Supplied entries>
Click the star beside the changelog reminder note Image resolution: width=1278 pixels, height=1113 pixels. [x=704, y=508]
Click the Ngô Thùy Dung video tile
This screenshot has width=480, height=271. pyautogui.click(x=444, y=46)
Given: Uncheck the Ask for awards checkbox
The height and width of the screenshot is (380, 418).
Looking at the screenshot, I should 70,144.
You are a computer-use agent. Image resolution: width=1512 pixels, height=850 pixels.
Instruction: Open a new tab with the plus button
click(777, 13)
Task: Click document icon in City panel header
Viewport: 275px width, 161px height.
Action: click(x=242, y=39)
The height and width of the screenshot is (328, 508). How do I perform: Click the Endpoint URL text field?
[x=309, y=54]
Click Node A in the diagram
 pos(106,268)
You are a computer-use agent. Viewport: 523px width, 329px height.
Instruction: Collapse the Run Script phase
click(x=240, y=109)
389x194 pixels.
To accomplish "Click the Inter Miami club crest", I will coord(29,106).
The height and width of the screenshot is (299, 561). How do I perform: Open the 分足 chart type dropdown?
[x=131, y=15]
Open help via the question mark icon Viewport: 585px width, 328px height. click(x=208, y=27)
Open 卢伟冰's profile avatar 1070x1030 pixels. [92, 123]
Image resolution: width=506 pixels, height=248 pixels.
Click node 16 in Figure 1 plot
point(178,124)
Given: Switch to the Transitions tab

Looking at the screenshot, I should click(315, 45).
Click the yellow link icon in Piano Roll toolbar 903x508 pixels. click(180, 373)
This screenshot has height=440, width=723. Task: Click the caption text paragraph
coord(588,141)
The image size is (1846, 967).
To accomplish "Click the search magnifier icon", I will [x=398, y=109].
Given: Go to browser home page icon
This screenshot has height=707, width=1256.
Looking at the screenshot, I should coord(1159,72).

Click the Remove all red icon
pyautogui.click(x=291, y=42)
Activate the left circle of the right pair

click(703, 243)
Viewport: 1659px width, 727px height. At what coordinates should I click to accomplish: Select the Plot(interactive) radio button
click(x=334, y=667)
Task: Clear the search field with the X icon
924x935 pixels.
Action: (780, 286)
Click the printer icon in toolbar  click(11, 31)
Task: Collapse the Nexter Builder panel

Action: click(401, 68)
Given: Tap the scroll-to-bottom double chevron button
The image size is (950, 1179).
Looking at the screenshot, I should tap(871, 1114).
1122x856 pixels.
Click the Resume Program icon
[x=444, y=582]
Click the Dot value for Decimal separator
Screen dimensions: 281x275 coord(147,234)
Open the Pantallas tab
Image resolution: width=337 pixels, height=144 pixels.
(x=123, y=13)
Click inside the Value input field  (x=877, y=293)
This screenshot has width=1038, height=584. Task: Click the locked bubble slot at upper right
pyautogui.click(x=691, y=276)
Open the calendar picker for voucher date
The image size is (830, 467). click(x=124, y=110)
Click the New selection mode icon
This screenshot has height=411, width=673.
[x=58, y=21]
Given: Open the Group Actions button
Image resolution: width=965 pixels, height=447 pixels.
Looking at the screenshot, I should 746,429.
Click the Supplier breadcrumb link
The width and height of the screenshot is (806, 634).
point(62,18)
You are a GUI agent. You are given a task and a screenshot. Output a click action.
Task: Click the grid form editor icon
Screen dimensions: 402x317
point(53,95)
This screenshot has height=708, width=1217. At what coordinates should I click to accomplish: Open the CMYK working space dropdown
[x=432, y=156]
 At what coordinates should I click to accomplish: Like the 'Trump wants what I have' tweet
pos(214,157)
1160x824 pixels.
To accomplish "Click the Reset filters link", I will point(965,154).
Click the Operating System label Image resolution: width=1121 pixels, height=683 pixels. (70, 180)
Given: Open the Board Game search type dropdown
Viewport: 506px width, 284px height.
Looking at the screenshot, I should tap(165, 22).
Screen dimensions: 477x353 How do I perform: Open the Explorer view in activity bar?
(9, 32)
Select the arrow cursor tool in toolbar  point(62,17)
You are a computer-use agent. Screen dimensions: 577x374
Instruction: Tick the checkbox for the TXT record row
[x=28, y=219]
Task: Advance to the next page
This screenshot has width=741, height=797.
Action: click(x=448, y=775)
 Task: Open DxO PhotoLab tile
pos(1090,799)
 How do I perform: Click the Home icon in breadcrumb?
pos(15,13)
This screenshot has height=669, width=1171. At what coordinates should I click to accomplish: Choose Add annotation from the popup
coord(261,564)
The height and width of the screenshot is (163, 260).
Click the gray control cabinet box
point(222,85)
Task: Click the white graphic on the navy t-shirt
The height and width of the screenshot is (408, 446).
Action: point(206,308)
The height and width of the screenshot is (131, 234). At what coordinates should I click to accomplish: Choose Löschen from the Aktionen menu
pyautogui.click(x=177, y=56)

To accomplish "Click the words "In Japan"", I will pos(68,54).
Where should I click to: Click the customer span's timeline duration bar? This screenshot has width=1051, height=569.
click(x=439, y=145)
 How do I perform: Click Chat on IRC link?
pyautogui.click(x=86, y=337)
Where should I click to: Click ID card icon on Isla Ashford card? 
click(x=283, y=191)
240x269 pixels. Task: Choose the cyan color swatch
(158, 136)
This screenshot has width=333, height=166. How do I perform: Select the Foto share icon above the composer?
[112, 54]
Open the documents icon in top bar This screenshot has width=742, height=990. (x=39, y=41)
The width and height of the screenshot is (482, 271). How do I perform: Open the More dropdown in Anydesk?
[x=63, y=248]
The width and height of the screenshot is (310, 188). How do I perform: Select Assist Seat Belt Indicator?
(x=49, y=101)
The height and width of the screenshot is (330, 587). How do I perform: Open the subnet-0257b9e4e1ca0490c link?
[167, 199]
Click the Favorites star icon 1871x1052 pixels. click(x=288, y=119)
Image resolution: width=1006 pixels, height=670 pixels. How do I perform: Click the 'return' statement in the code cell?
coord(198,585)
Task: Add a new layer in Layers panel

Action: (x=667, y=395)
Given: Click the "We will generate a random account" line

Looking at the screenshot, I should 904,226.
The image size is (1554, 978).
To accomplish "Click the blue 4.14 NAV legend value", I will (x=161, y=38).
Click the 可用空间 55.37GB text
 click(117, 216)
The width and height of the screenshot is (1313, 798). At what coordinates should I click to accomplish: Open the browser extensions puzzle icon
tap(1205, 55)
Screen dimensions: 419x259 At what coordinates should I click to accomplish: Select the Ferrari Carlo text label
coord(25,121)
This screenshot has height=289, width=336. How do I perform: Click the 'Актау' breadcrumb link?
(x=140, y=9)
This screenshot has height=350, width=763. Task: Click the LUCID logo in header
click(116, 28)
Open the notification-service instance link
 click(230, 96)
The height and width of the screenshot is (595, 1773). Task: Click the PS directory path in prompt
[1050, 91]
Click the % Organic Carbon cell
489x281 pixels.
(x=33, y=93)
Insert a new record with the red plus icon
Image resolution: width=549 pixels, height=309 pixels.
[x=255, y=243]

Your task> Swap "dropdown" for "menu" in the items starting at the line that contains "This screenshot has height=708, width=1217." and ending at the line that contains "[x=28, y=219]", and give back only those lines with nothing else changed.

Correct output>
This screenshot has height=708, width=1217. At what coordinates should I click to accomplish: Open the CMYK working space menu
[x=432, y=156]
 At what coordinates should I click to accomplish: Like the 'Trump wants what I have' tweet
pos(214,157)
1160x824 pixels.
To accomplish "Click the Reset filters link", I will point(965,154).
Click the Operating System label Image resolution: width=1121 pixels, height=683 pixels. (70, 180)
Given: Open the Board Game search type menu
Viewport: 506px width, 284px height.
Looking at the screenshot, I should tap(165, 22).
Screen dimensions: 477x353 How do I perform: Open the Explorer view in activity bar?
(9, 32)
Select the arrow cursor tool in toolbar  point(62,17)
You are a computer-use agent. Screen dimensions: 577x374
Instruction: Tick the checkbox for the TXT record row
[x=28, y=219]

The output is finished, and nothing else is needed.